[WHAT YOU HAVE TO DO]: Repeat nothing but the lines below running from the one containing "You are a GUI" to the one containing "Affiliates (672, 2024)". Keep both end lines.

*** DATASET EXCERPTS Section Begins ***

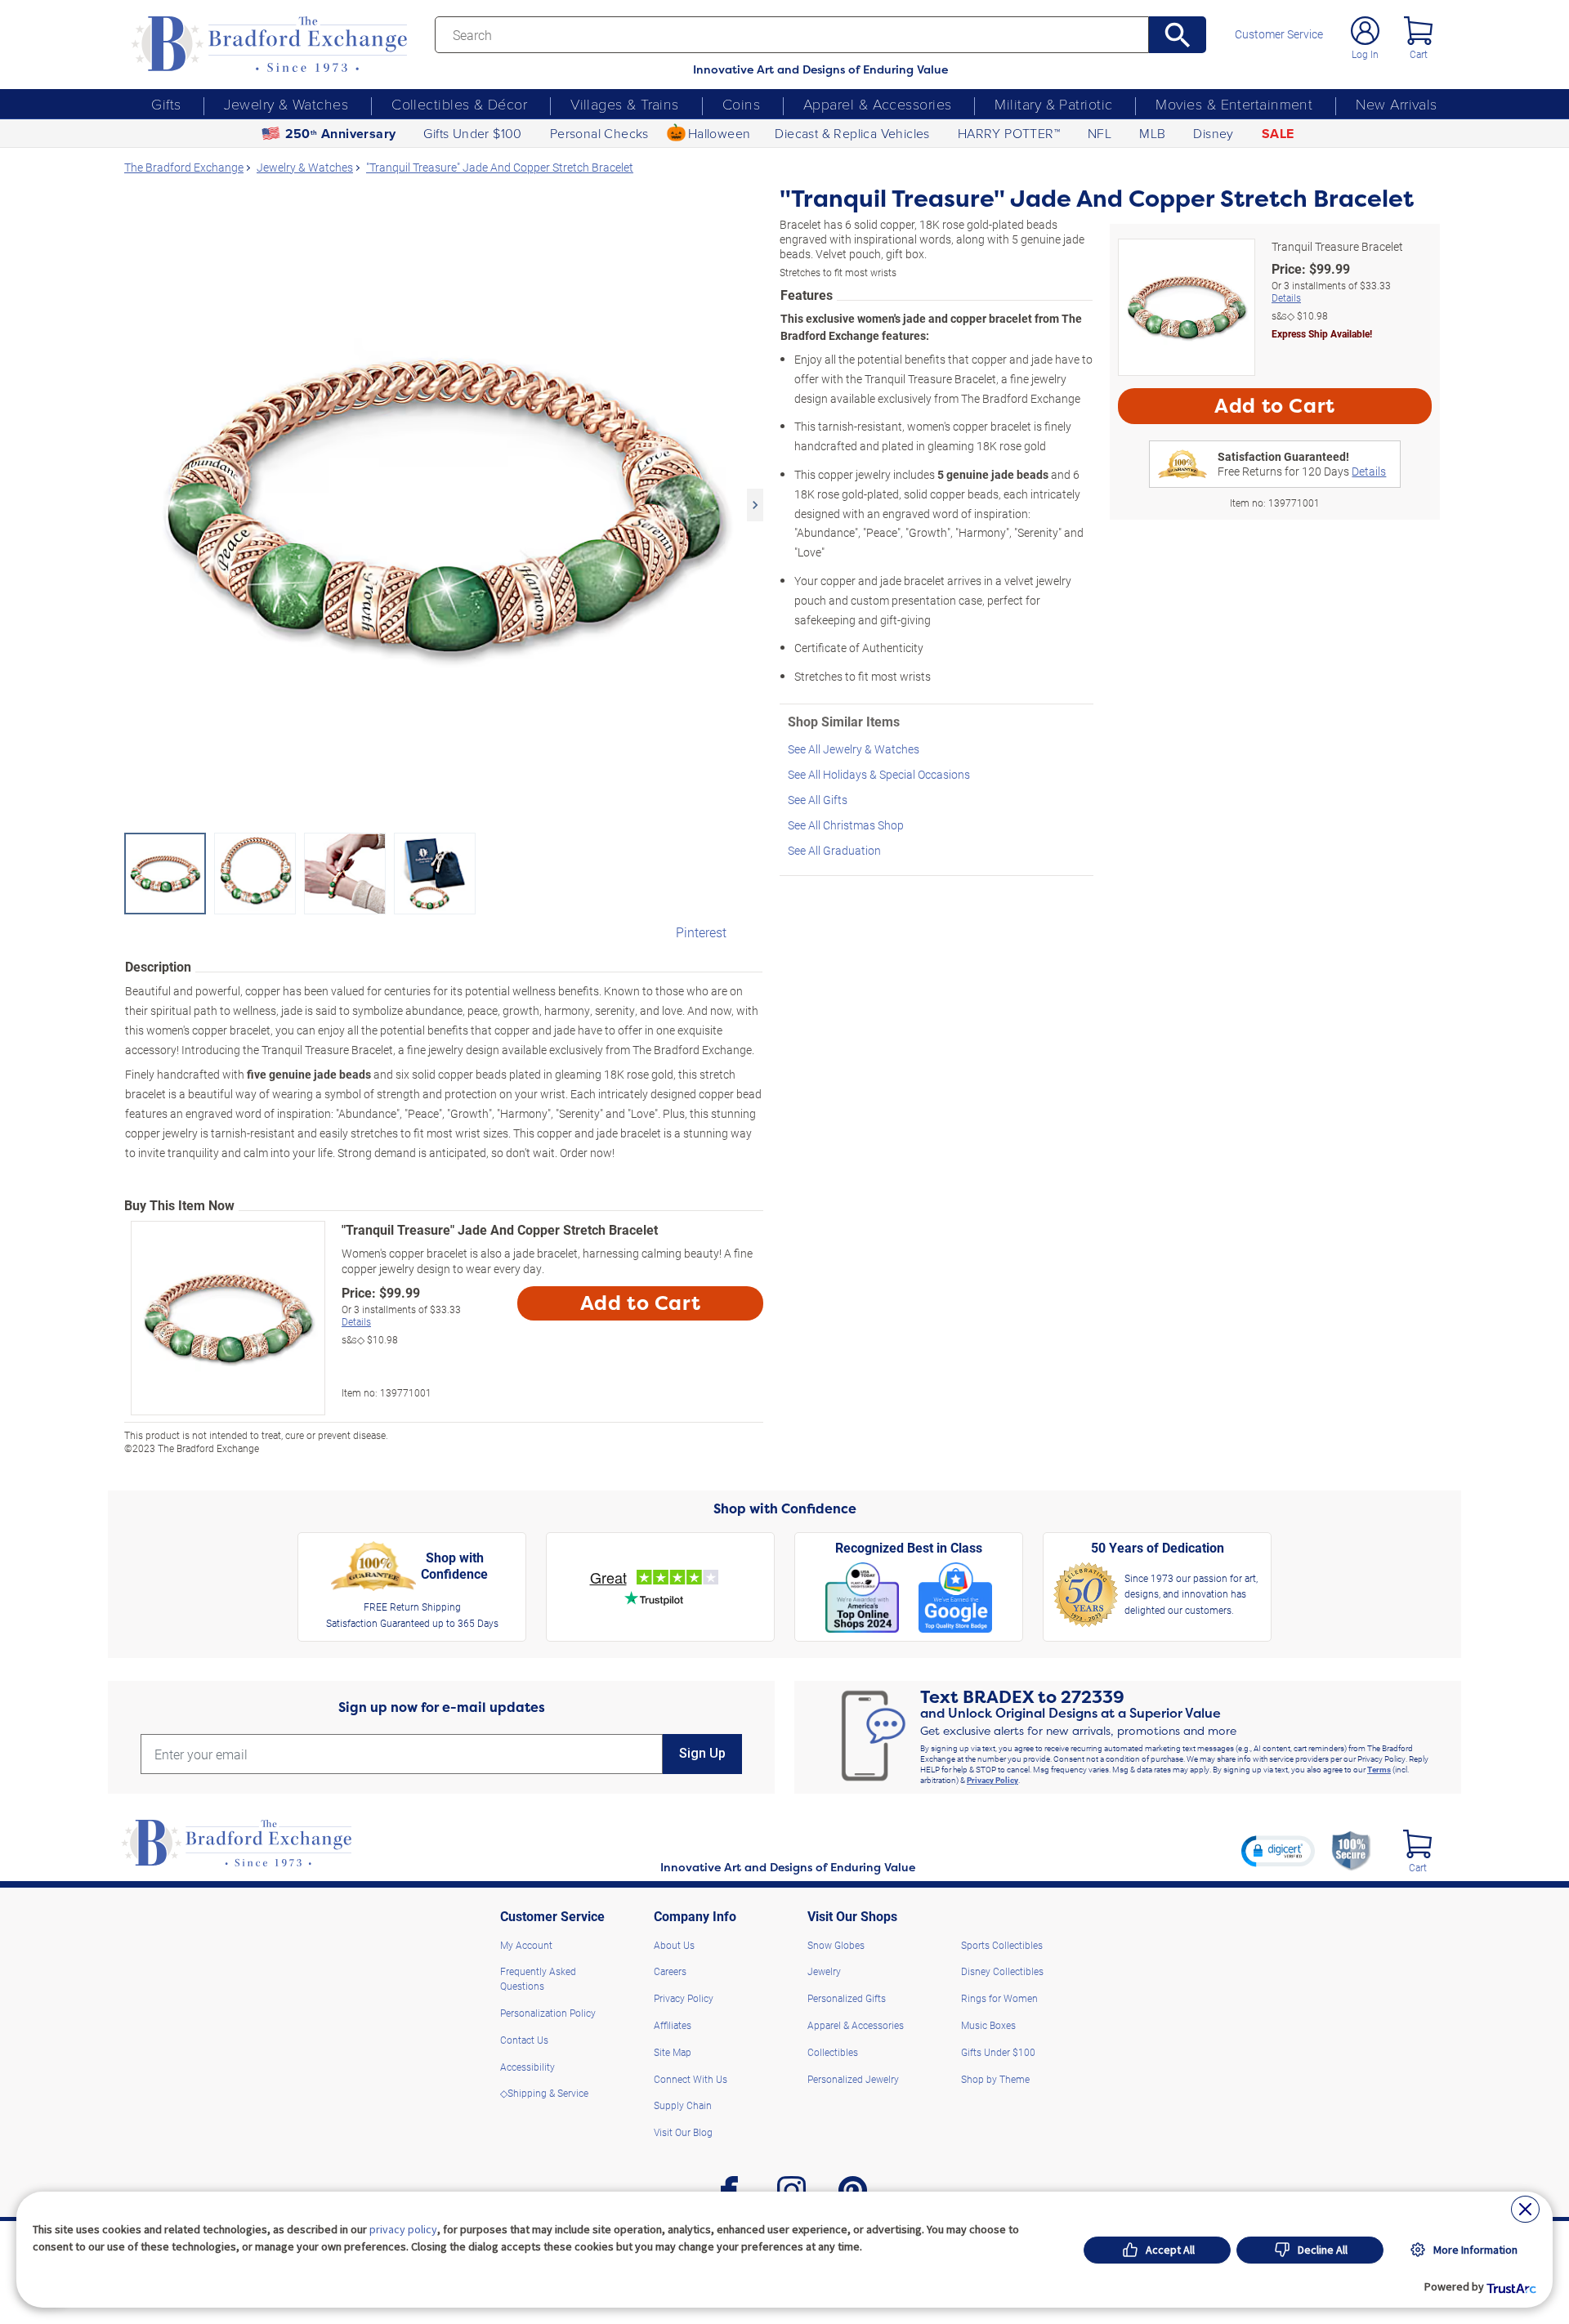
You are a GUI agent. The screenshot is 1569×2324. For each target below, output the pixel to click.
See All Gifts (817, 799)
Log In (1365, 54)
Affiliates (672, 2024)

*** DATASET EXCERPTS Section Ends ***
*** DATASET EXCERPTS Section Begins ***

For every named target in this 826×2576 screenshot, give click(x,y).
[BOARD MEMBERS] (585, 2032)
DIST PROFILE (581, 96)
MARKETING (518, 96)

*** DATASET EXCERPTS Section Ends ***

[ANSWER TO THIS EXERCISE]:
You are a GUI agent. The screenshot is 1569×2324. For each target below, output the pixel to click.
See All Gifts (817, 799)
Log In (1365, 54)
Affiliates (672, 2024)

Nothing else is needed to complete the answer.